:: QUESTIONS ON THE MATERIAL ::
(a) Using one to three sentences, explain what the Clemson text says Luiz Jacobsohn's search for the most effective material for radiation scintillators will lead to.
(b) Answer these questions from the Clemson text:
(i) How many students received national honors in total?
(ii) How many students won Gilman Scholarships?
(iii) How many researchers earned NSF CAREER awards?
(c) Reproduce the stretch of the Clemson text from "Luiz Jacobsohn is" through "to patients faster?".

:: SOURCE DOCUMENT ::

=-=-=-=-=

This past academic year was a record-setting year for the number of students receiving nationally competitive scholarships or fellowships. In total, 28 students received national honors: four Fulbright Grant winners; two Goldwater Scholarship recipients; eight National Science Foundation Graduate Research Fellowship recipients; 12 Gilman Scholarship winners; one Schwarzman Scholarship recipient; and one Truman Scholarship recipient.

Clemson has a long tradition of offering a world-class undergraduate education to the best and brightest students from South Carolina, across the country and throughout the world. We remain committed to providing the resources and strategic direction necessary to build on our legacy as a “high seminary of learning” so that future generations of students will walk across our commencement stage confident in the knowledge that their Clemson education has prepared them for a lifetime of success.

Seven researchers earn NSF CAREER awards

Luiz Jacobsohn

Luiz Jacobsohn is working to find the most effective material for use in radiation scintillators, which will lead to a reduction in the radiation dose in medical treatments.

How can we keep food fresh with less energy during cold storage and transportation? What’s the best way to manage water supplies during extreme drought? How can we get personalized medications to patients faster?

=-=-=-=-=

:: INFORMATION SHOWN ::
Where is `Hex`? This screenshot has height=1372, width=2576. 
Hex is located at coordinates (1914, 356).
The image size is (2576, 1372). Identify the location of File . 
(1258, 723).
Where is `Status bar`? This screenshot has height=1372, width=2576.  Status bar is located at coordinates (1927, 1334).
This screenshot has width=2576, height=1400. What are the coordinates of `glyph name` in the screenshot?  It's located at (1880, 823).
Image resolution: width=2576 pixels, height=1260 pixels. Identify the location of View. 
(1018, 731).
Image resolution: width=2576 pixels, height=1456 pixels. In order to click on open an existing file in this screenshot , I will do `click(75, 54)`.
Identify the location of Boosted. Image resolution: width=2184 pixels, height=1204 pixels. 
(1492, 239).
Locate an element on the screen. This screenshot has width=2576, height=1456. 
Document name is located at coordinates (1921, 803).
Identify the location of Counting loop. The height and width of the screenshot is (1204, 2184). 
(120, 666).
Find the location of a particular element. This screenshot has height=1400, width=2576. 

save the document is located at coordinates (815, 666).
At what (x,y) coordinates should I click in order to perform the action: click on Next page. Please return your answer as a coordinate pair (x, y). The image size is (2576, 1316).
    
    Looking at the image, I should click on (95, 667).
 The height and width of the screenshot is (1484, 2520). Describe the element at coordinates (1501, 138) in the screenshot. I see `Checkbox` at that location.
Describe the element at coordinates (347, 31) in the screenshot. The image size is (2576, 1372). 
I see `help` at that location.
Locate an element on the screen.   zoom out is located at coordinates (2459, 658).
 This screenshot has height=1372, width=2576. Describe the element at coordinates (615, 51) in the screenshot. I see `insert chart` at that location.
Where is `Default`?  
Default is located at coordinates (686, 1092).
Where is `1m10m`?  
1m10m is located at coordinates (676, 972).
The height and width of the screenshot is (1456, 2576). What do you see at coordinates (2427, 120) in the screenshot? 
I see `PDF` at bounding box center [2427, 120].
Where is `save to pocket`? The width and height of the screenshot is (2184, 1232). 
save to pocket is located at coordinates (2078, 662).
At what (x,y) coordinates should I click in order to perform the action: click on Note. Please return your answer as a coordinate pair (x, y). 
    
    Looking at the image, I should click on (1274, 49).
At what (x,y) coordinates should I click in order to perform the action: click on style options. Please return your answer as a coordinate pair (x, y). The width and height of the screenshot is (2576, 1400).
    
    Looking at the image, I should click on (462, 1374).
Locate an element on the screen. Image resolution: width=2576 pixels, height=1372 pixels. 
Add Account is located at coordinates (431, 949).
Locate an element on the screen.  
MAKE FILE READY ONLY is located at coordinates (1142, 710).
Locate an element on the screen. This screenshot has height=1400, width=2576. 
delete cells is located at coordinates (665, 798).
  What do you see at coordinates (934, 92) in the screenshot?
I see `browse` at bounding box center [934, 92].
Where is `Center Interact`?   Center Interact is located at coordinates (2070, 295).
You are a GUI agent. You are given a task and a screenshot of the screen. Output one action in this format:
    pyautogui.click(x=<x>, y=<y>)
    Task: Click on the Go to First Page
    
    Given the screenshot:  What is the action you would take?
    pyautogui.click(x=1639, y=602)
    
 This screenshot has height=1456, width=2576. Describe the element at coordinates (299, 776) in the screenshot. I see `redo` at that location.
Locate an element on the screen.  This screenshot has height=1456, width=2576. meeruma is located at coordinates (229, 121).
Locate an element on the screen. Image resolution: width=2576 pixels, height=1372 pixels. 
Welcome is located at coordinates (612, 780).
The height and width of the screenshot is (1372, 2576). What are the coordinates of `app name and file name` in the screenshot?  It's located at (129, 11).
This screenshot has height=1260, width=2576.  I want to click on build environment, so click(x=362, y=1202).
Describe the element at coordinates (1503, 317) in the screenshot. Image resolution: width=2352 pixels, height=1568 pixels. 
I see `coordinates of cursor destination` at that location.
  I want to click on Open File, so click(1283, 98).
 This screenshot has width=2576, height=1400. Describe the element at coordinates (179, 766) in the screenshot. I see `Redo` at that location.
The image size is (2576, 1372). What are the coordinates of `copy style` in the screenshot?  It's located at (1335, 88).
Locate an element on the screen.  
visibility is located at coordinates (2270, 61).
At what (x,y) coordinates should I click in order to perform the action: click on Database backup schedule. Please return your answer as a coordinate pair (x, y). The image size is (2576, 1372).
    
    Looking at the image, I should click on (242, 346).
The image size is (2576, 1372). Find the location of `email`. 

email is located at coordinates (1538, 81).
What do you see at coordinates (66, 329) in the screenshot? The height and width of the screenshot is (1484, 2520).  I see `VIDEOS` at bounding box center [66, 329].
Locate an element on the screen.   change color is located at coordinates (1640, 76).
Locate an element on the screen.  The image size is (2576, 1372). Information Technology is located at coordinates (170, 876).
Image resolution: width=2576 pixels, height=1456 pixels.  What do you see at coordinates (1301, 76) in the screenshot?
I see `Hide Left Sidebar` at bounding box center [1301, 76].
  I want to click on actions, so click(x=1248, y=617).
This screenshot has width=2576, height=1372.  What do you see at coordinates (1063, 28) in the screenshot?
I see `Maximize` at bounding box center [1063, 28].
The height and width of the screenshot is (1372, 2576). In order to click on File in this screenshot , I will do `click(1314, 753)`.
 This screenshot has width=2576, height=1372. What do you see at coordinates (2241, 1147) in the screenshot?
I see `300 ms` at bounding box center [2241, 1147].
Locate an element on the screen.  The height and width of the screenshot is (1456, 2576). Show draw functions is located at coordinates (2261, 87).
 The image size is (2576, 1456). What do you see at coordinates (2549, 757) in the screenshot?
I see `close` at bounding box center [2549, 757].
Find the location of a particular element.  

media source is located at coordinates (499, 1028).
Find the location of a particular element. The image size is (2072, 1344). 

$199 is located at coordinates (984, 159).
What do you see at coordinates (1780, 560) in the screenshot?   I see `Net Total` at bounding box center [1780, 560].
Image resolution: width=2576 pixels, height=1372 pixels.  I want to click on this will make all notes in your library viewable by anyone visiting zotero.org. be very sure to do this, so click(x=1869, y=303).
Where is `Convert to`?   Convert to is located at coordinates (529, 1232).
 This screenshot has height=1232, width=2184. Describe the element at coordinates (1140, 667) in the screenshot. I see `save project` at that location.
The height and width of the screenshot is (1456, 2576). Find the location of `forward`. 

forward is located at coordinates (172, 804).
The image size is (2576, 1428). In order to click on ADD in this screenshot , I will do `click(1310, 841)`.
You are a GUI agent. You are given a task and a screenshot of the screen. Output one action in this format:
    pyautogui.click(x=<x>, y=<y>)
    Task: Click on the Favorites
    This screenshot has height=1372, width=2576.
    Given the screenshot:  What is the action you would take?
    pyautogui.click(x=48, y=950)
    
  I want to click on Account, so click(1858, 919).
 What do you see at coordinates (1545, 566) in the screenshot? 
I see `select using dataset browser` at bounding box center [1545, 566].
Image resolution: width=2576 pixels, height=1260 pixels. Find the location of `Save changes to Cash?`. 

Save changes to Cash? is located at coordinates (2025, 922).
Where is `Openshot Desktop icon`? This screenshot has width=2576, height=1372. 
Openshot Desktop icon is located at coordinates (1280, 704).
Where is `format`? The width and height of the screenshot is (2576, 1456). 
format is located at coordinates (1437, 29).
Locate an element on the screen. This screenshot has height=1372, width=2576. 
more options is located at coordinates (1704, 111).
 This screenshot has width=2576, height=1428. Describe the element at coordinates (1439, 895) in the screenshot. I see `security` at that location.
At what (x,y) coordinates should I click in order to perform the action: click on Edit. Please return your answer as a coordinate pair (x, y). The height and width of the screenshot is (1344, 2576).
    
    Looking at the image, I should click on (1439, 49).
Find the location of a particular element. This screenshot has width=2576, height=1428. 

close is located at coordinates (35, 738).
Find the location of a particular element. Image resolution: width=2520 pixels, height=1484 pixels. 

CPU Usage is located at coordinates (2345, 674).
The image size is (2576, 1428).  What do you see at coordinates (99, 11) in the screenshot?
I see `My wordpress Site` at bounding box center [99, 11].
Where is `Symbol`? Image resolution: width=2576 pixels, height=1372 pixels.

=-=-=-=-=

:: REPLIES ::
(a) Jacobsohn's search for the most effective material for radiation scintillators will lead to a reduction in the radiation dose in medical treatments.

(b)
(i) 28
(ii) 12
(iii) Seven

(c)
Luiz Jacobsohn is working to find the most effective material for use in radiation scintillators, which will lead to a reduction in the radiation dose in medical treatments.

How can we keep food fresh with less energy during cold storage and transportation? What’s the best way to manage water supplies during extreme drought? How can we get personalized medications to patients faster?